PROPOSITION DE RÈGLEMENT DU PARLEMENT EUROPÉEN ET DU CONSEIL CONCERNANT LES VÉGÉTAUX OBTENUS AU MOYEN DE CERTAINES NOUVELLES TECHNIQUES GÉNOMIQUES ET LES DENRÉES ALIMENTAIRES ET ALIMENTS POUR ANIMAUX QUI EN SONT DÉRIVÉS, ET MODIFIANT LE RÈGLEMENT (UE) 2017/625

La proposition de règlement COM(2023) 411 vise à assouplir les règles relatives à certaines nouvelles techniques génomiques (NTG) afin d'encourager leur développement au sein de l'Union européenne.

Désignant diverses techniques visant à modifier le matériel génétique d'un organisme pour permettre le développement de variétés végétales dotées de caractéristiques spécifiques, les NTG se distinguent des techniques génomiques établies (c'est-à-dire des techniques de modification génétique mises au point avant 2001 et l'adoption de la législation de l'Union sur les organismes génétiquement modifiés) en ce que (i) elles peuvent conduire à des modifications plus ciblées et plus rapides du génome et (ii) elles se limitent à l'insertion d'un matériel génétique provenant uniquement d'espèces pouvant être croisées.
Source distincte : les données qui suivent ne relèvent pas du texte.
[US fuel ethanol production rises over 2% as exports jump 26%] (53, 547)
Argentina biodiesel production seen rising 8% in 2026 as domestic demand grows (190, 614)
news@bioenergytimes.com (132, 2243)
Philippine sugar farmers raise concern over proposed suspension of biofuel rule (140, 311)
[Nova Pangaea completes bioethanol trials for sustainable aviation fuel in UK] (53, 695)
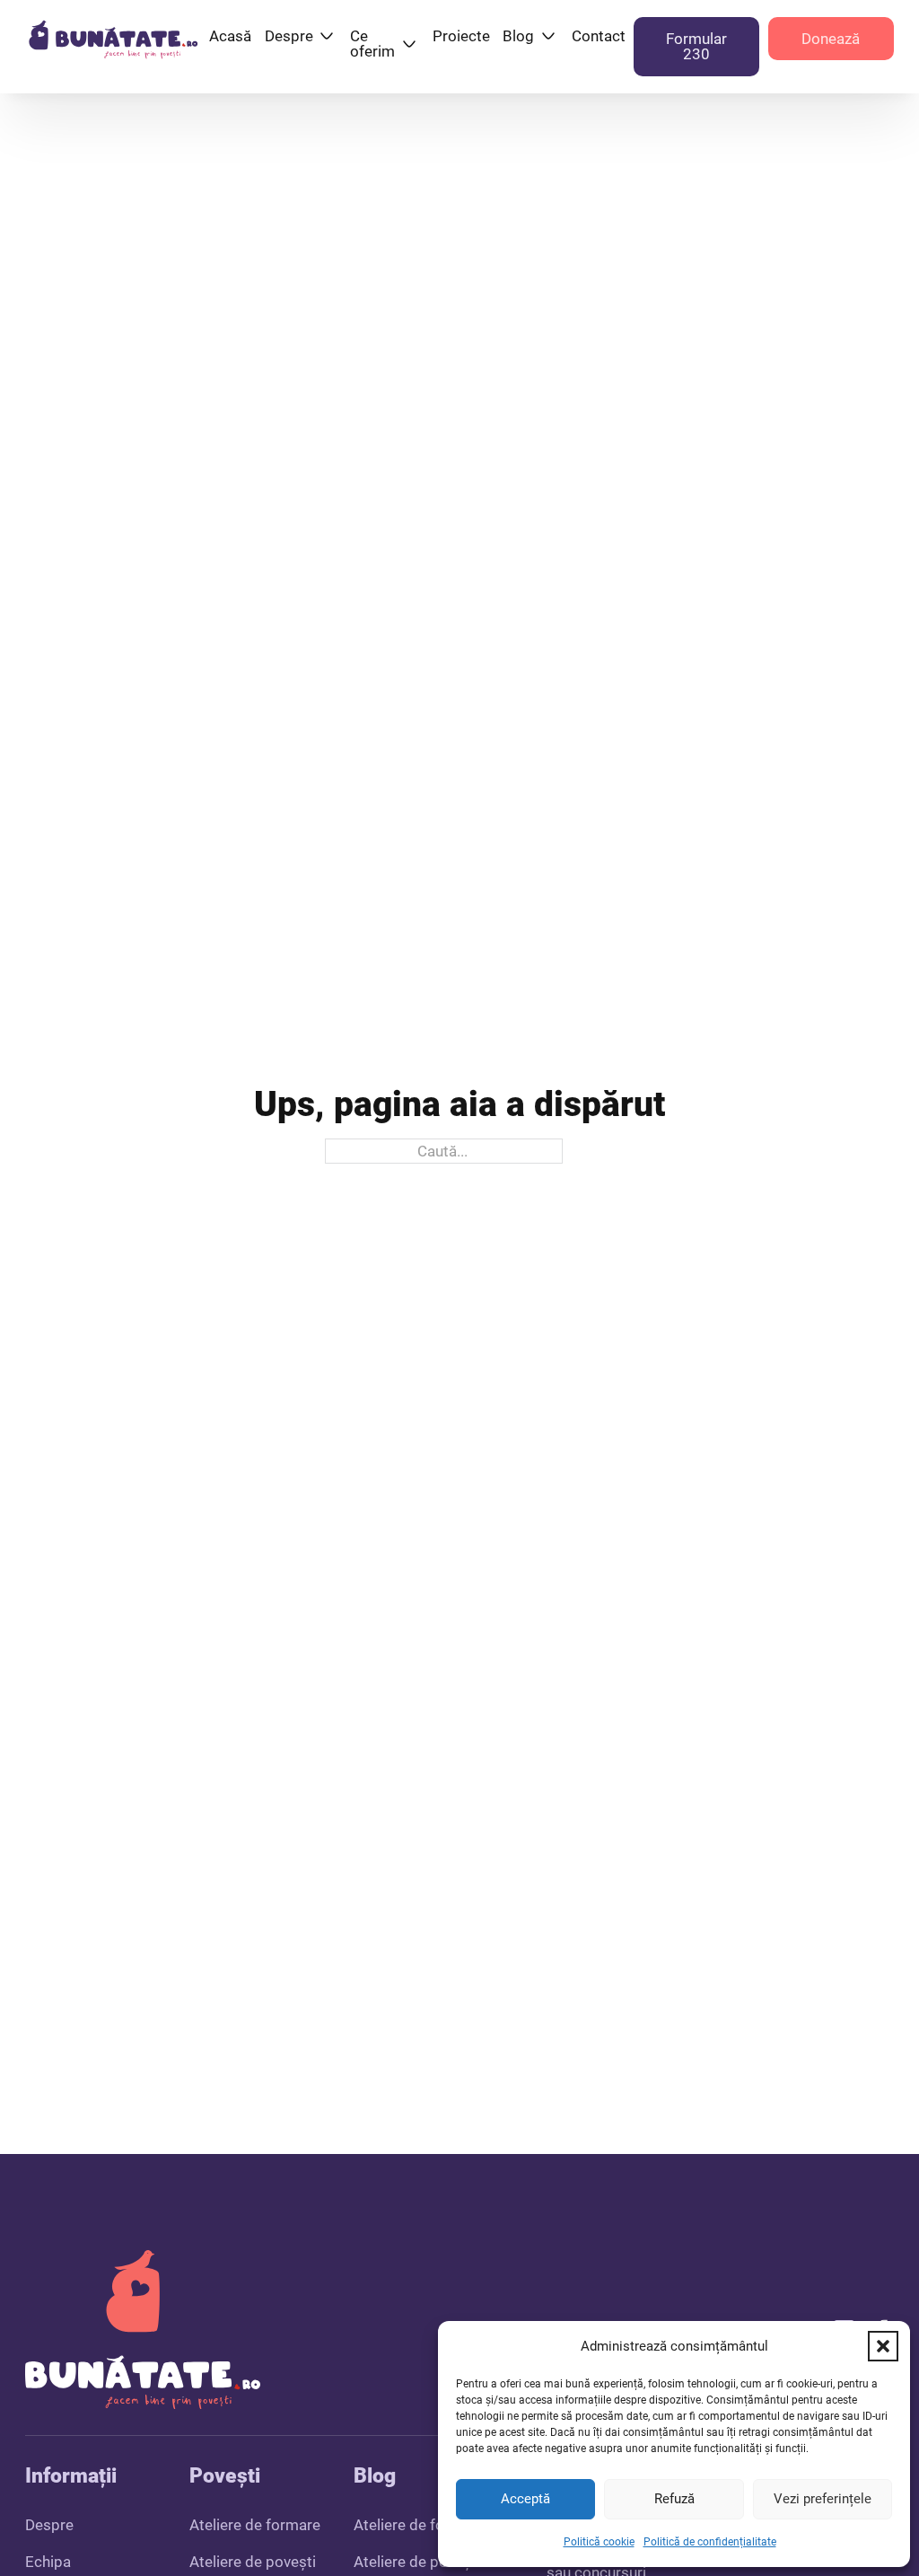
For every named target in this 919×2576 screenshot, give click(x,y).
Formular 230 (696, 46)
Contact (599, 36)
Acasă (230, 36)
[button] (883, 2346)
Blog (518, 36)
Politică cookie (599, 2542)
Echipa (48, 2562)
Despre (289, 36)
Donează (830, 39)
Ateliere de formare (254, 2525)
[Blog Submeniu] (548, 36)
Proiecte (461, 36)
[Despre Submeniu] (326, 36)
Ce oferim (372, 43)
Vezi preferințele (822, 2499)
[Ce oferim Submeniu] (409, 44)
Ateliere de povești (252, 2562)
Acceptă (525, 2499)
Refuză (674, 2499)
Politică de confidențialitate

Alors qu'elles sont apparues ou se sont principalement développées après l'adoption, au début des années 2000, de la législation de l'Union sur les organismes génétiquement modifiés, les NTG relèvent encore de ce cadre règlementaire, ce qu'a confirmé la CJUE dans un arrêt du 25 juillet 20181(*). Dans une décision du 8 novembre 20192(*), le Conseil a donc chargé la Commission d'étudier, à la lumière de cet arrêt, le statut des NTG dans le droit de l'Union et de soumettre une proposition pour tenir compte des résultats de l'étude.
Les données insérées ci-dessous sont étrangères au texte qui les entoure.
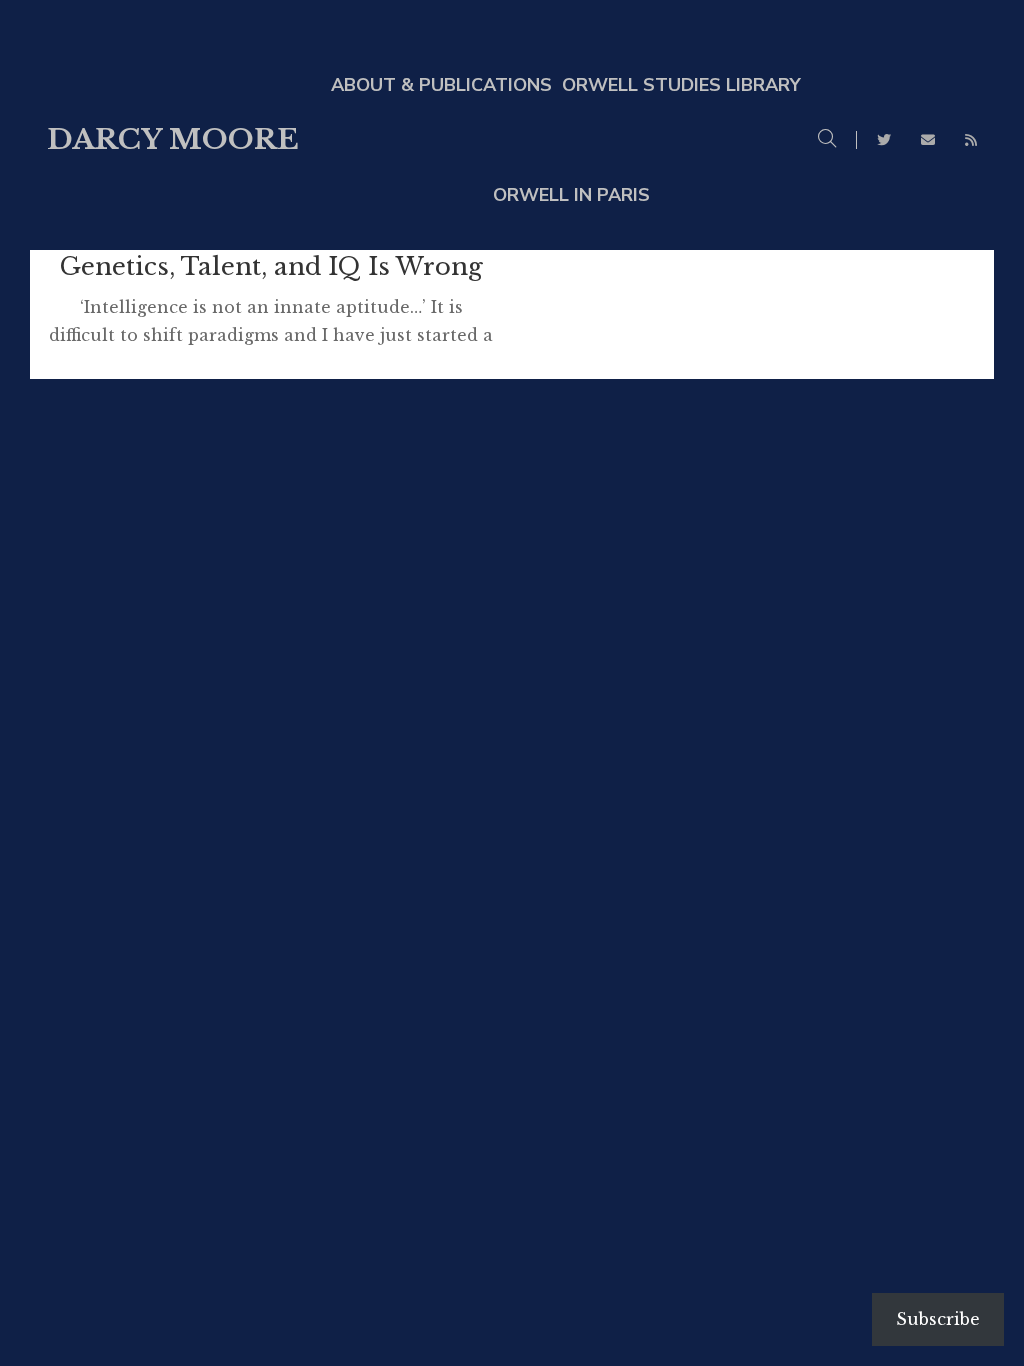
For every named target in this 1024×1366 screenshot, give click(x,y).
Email (928, 140)
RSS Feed (971, 140)
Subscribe (938, 1319)
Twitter (884, 140)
1. La législation actuelle sur les OGM s'avérant inadaptée aux NTG, la proposition de règlement entend favoriser l'essor des NTG

Dans l'étude qu'elle a remise le 29 avril 20213(*), la Commission a conclu que le cadre législatif actuel n'était pas adapté aux végétaux NTG obtenus par mutagenèse ciblée ou cisgenèse et devait par conséquent être adapté aux progrès scientifiques et techniques réalisés dans ce domaine. La Commission relève notamment que, pour les variétés de végétaux obtenus par mutagenèse ciblée ou cisgenèse, la législation sur les OGM :

- se caractérise par une procédure d'autorisation et des exigences en matière d'évaluation des risques disproportionnées ;

- se révèle difficile à mettre en oeuvre et à faire respecter, puisque dans certains cas, les modifications génétiques introduites ne peuvent pas être distinguées au moyen des méthodes analytiques des mutations naturelles ou distinguées des modifications génétiques introduites par des techniques d'obtention conventionnelle ;

- s'avère inadaptée pour permettre à l'UE de tirer parti des nouveaux développements en matière de biotechnologie dans la mesure où elle est essentiellement axée sur les risques.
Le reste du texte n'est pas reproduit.